* [TASK SET]
1. Print everything in the text on test-suite generation from "Best Practices" down to "the main path.", with no changes.
2. Answer these questions from the text on test-suite generation:
(a) Which solution failed all three suites in the majority-vote table?
(b) What is the minimum number of independent suites recommended for majority voting?
(c) Which coverage tool is named for identifying uncovered lines?

[[ EXCERPTED TEXT, beginning ]]

1. Generate 3 independent test suites (each 8-10 tests) covering: empty string, single char, all unique, all same, unicode, very long strings, and the sliding-window boundary condition.
2. Run each suite against all 5 solutions.
3. Majority vote results:

Solution  | Suite 1 | Suite 2 | Suite 3 | Total Passes
----------|---------|---------|---------|-------------
Sol A     |  PASS   |  PASS   |  PASS   |     3
Sol B     |  PASS   |  FAIL   |  PASS   |     2
Sol C     |  PASS   |  PASS   |  PASS   |     3
Sol D     |  FAIL   |  FAIL   |  FAIL   |     0
Sol E     |  PASS   |  PASS   |  FAIL   |     2

4. Solutions A and C tie. Generate a 4th targeted suite focusing on the hardest branch (overlapping character at window boundary). Sol A passes, Sol C fails. Select Sol A.

Best Practices

• Do: Always generate multiple independent test suites rather than one large suite. Independence is what makes majority voting reliable -- correlated tests provide no additional signal.
• Do: Compute branch structure before writing tests. Listing branches first prevents the common trap of writing 20 tests that all exercise the same happy path.
• Do: Weight test effort toward hard branches. A single test covering an uncovered except clause is worth more than five more tests on the main path.
• Do: Include both positive assertions (expected output) and negative assertions (assertRaises) -- functionality-aware testing requires checking that wrong code actually fails.
• Avoid: Generating tests without assertions. A test that just calls the function without checking the result provides zero verification signal.
• Avoid: Treating all branches equally. Linear coverage counting masks the fact that the last 10% of branches are exponentially harder and more informative.
• Avoid: Relying on a single test suite for selection. One suite can have systematic blind spots. Use at least 3 independent suites for majority voting.

Error Handling

| Problem | Cause | Solution | |---------|-------|----------| | All tests pass for all candidates | Tests are too easy; only covering trivial branches | Reanalyze branch structure, add edge-case and boundary tests targeting hard branches | | All tests fail for all candidates | Tests have bugs or wrong expected values | Verify test correctness against a known-good reference or manual calculation first | | Test execution times out | Infinite loop in candidate or test triggers worst-case complexity | Add timeout decorators (@unittest.timeout) and treat timeouts as errors | | Cannot distinguish top candidates | Majority vote is tied | Generate additional targeted test suites focusing specifically on branches where candidates diverge | | Low branch coverage despite many tests | Tests cluster on same paths | Use a coverage tool (coverage.py) to identify uncovered lines, then write tests specifically for those paths |

Limitations

• Requires executable code. This technique only works when candidate solutions can actually be run. It cannot verify pseudocode, partial implementations, or code with unresolvable dependencies.
• Branch coverage is not correctness. 100% branch coverage does not guarantee correct code -- a branch can be covered by a test with a wrong assertion. Always combine coverage with meaningful assertions.

[[ EXCERPTED TEXT, end ]]
[[ GIVEN DATA, beginning ]]

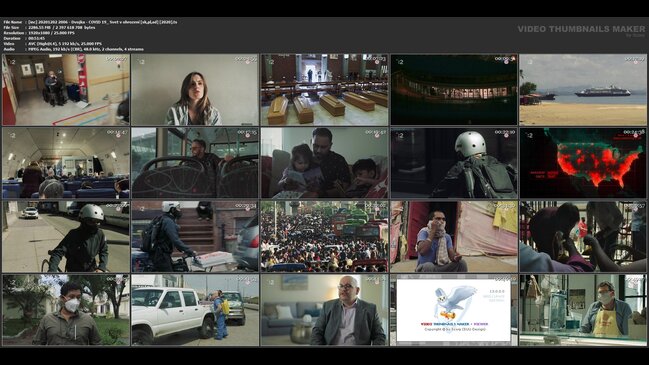Open the dense street crowd thumbnail
The image size is (649, 365).
click(324, 237)
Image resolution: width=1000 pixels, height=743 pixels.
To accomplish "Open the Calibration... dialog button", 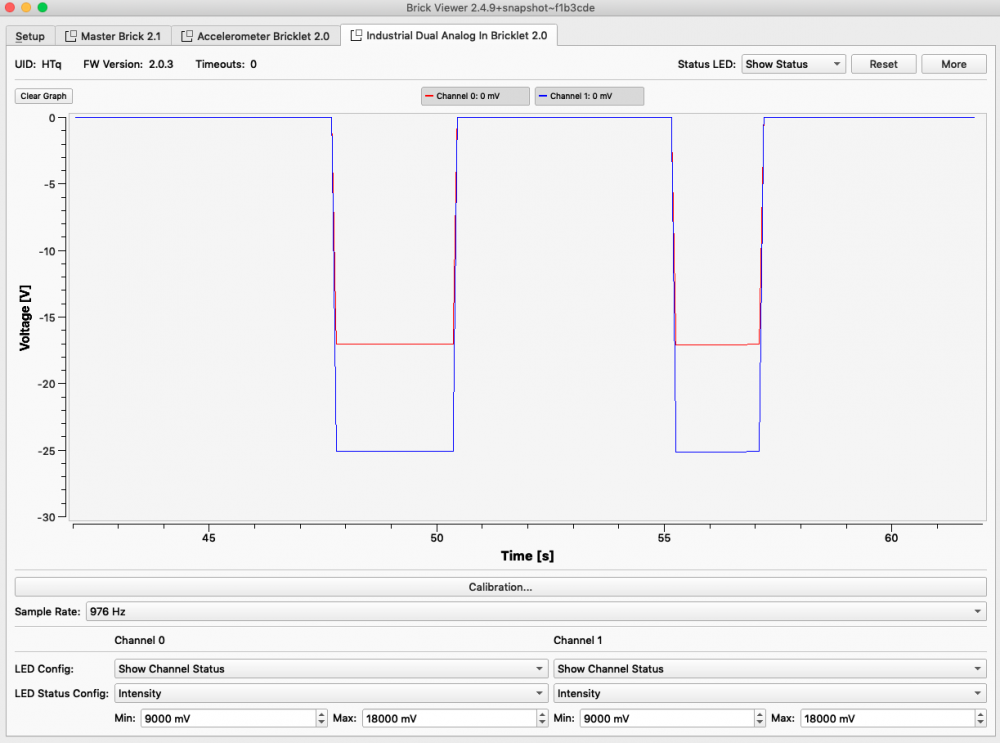I will tap(500, 587).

[[ GIVEN DATA, end ]]

* [SOLUTIONS TO EACH TASK]
1.
Best Practices

• Do: Always generate multiple independent test suites rather than one large suite. Independence is what makes majority voting reliable -- correlated tests provide no additional signal.
• Do: Compute branch structure before writing tests. Listing branches first prevents the common trap of writing 20 tests that all exercise the same happy path.
• Do: Weight test effort toward hard branches. A single test covering an uncovered except clause is worth more than five more tests on the main path.

2.
(a) Sol D
(b) 3
(c) coverage.py